▸ **WHAT IS BEING ASKED**: Rewrite the part of the items from the very beginning through the line containing "[x=1068, y=143]", that line included, as a JSON list of strings with one string per line. Skip blank lines and leave the pictures out.

BEGIN EXTRACTED ENTRIES

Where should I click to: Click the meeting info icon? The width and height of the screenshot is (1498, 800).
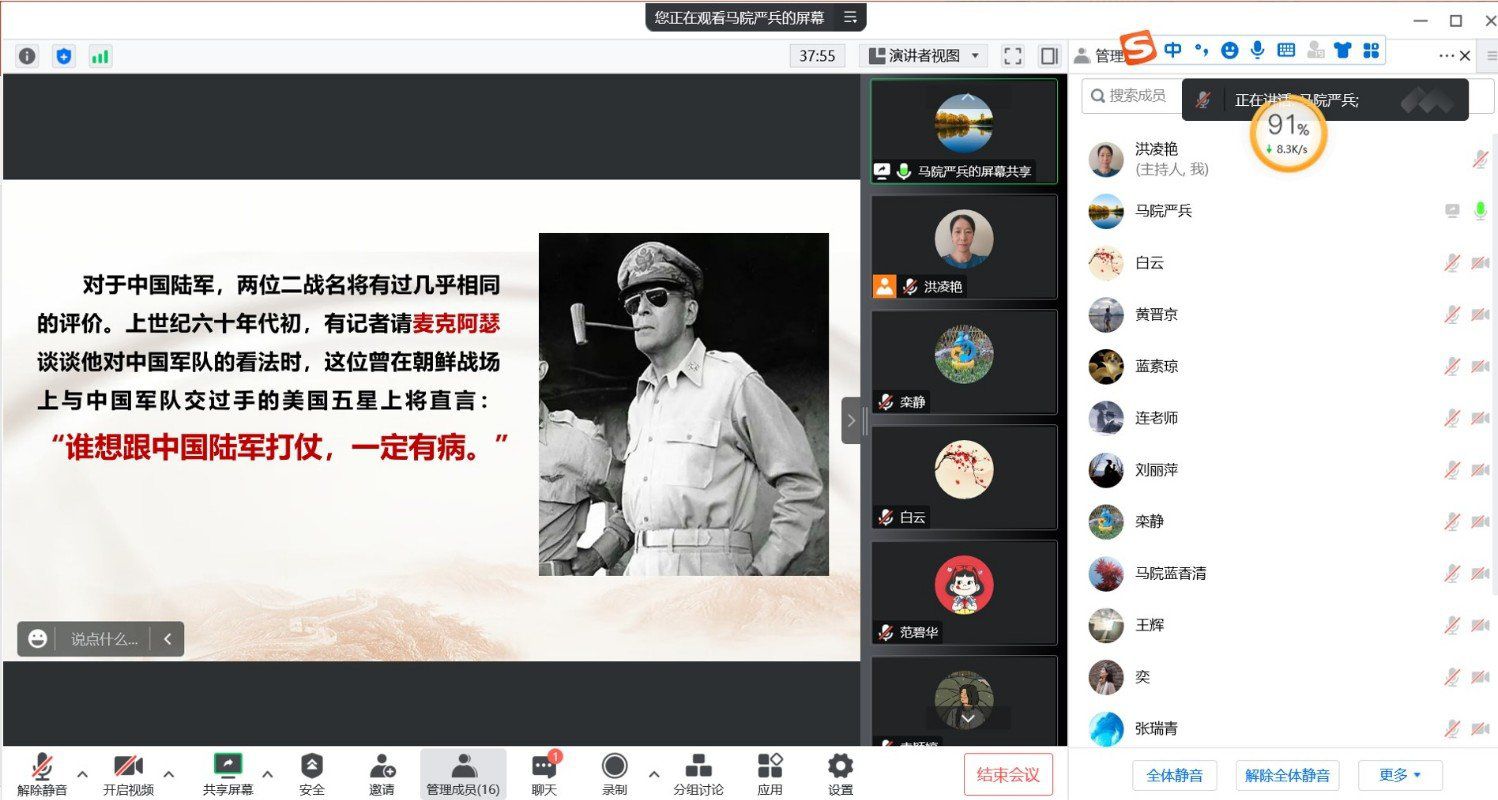28,56
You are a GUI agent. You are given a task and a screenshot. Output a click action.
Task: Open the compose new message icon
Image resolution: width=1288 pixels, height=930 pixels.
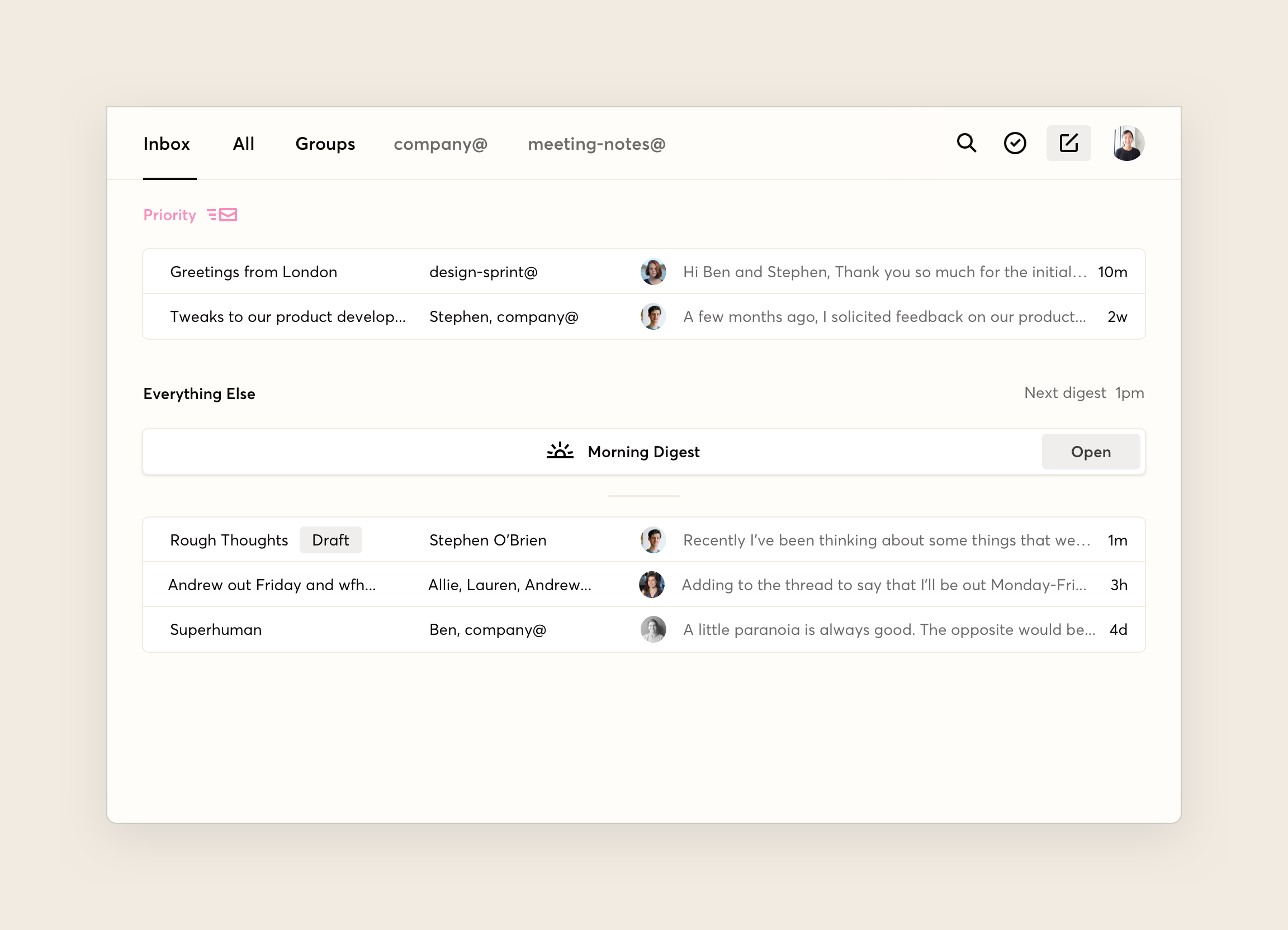[x=1068, y=143]
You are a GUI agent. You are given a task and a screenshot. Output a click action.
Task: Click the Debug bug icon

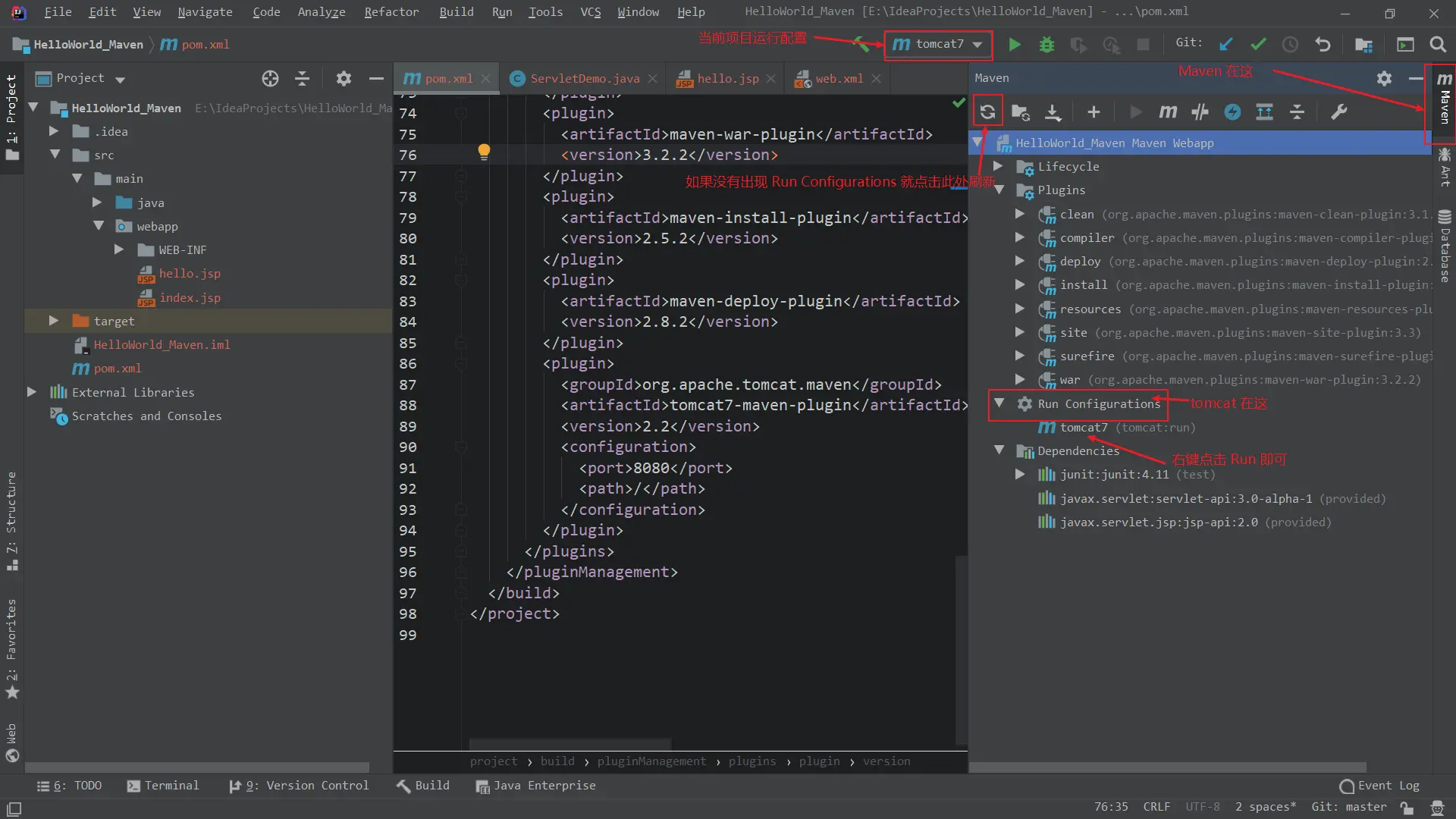coord(1046,45)
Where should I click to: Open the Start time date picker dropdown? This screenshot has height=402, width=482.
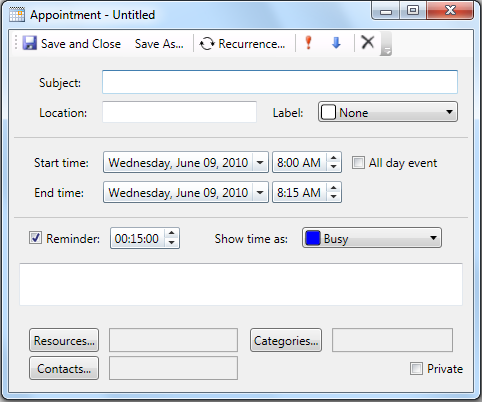[x=260, y=163]
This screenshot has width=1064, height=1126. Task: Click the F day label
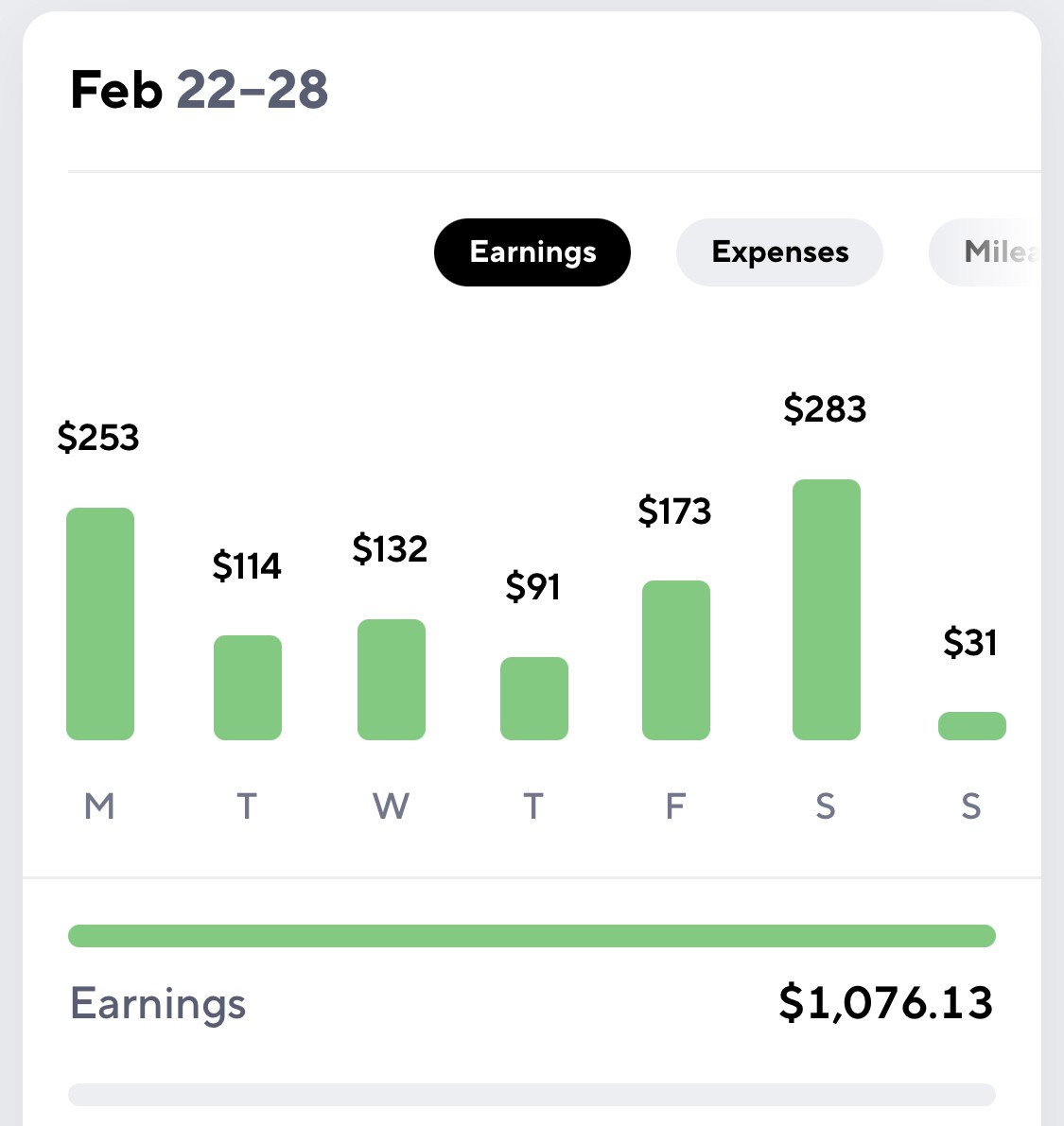click(x=675, y=806)
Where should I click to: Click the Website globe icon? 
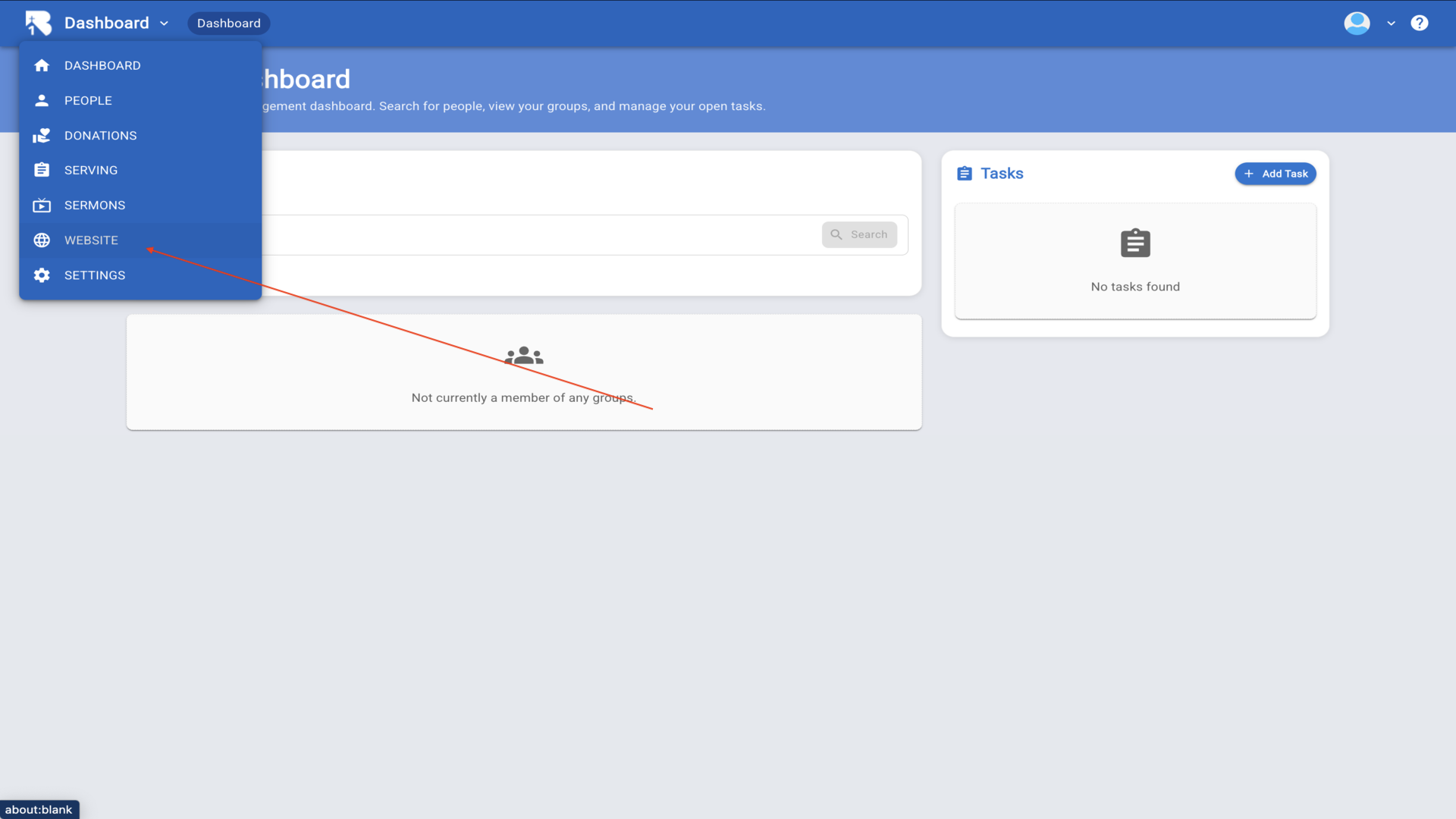click(x=42, y=240)
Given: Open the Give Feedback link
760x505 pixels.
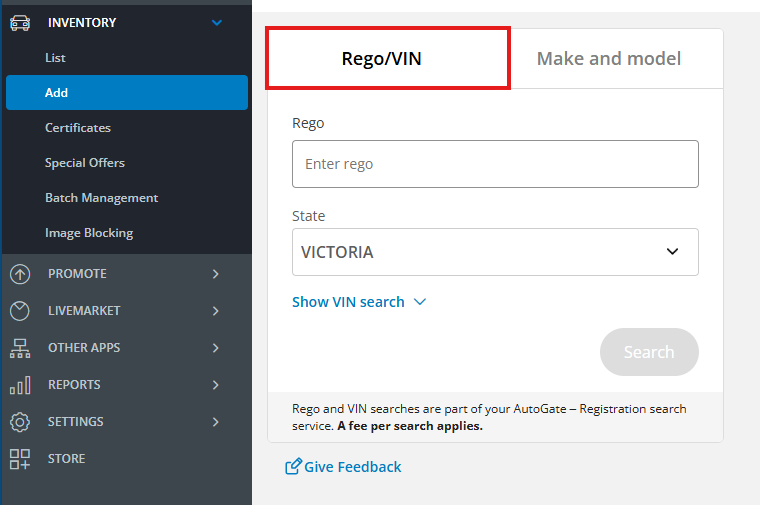Looking at the screenshot, I should tap(352, 467).
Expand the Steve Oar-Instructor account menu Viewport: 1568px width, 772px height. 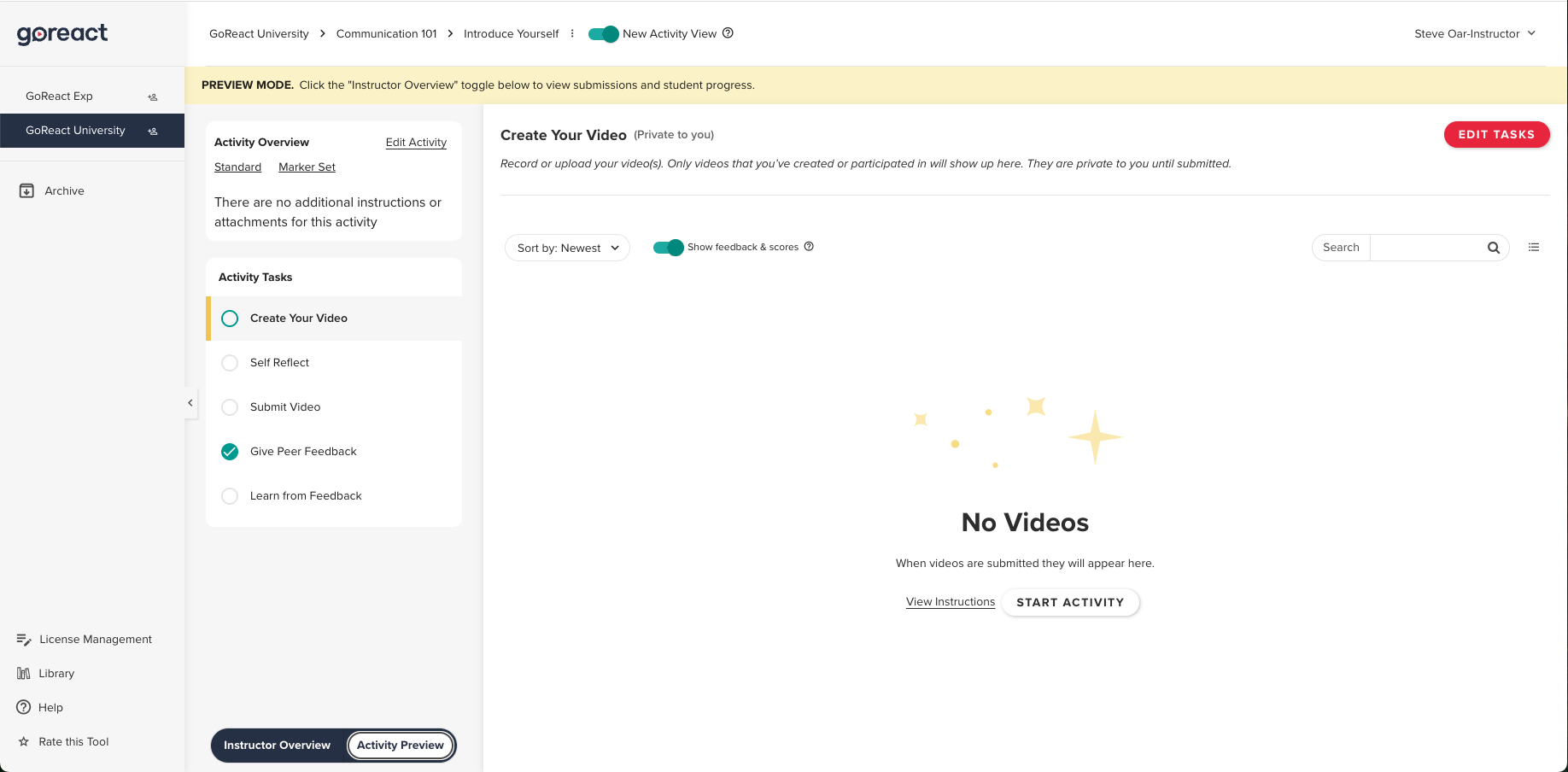click(x=1474, y=33)
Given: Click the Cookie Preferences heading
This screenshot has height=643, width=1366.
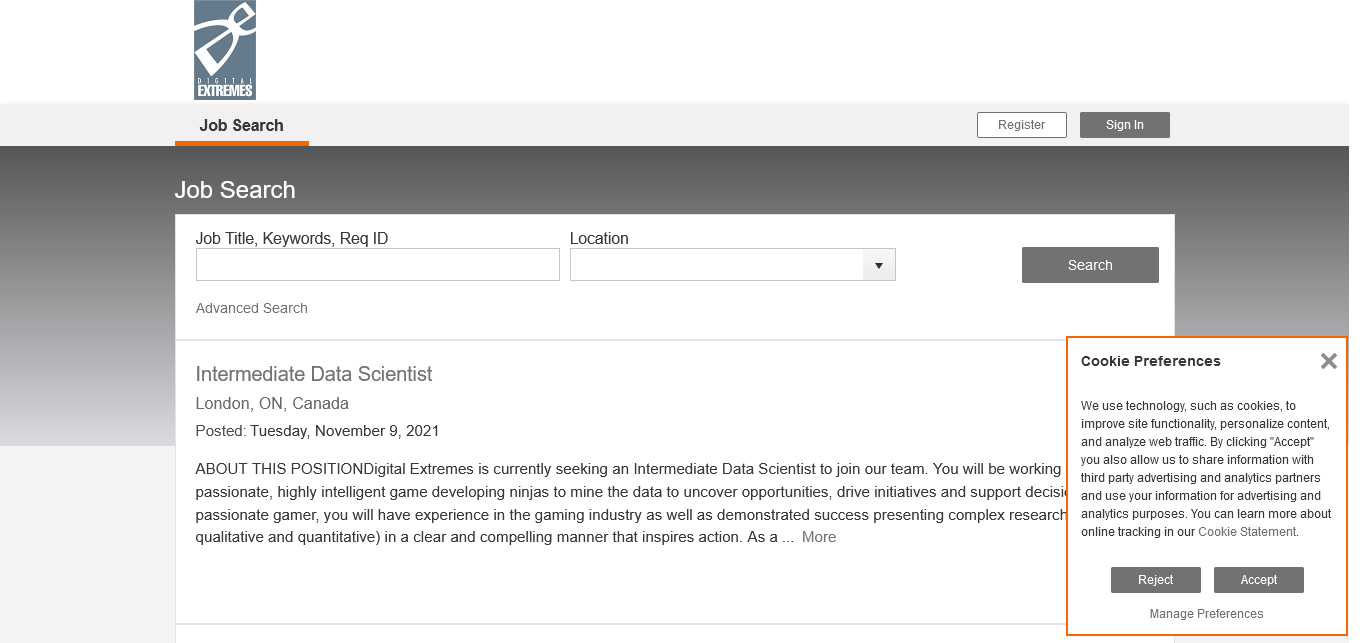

END EXTRACTED ENTRIES

▸ **EXERCISE RESPONSE**:
[
  "Where should I click to: Click the meeting info icon? The width and height of the screenshot is (1498, 800).",
  "28,56",
  "You are a GUI agent. You are given a task and a screenshot. Output a click action.",
  "Task: Open the compose new message icon",
  "Image resolution: width=1288 pixels, height=930 pixels.",
  "[x=1068, y=143]"
]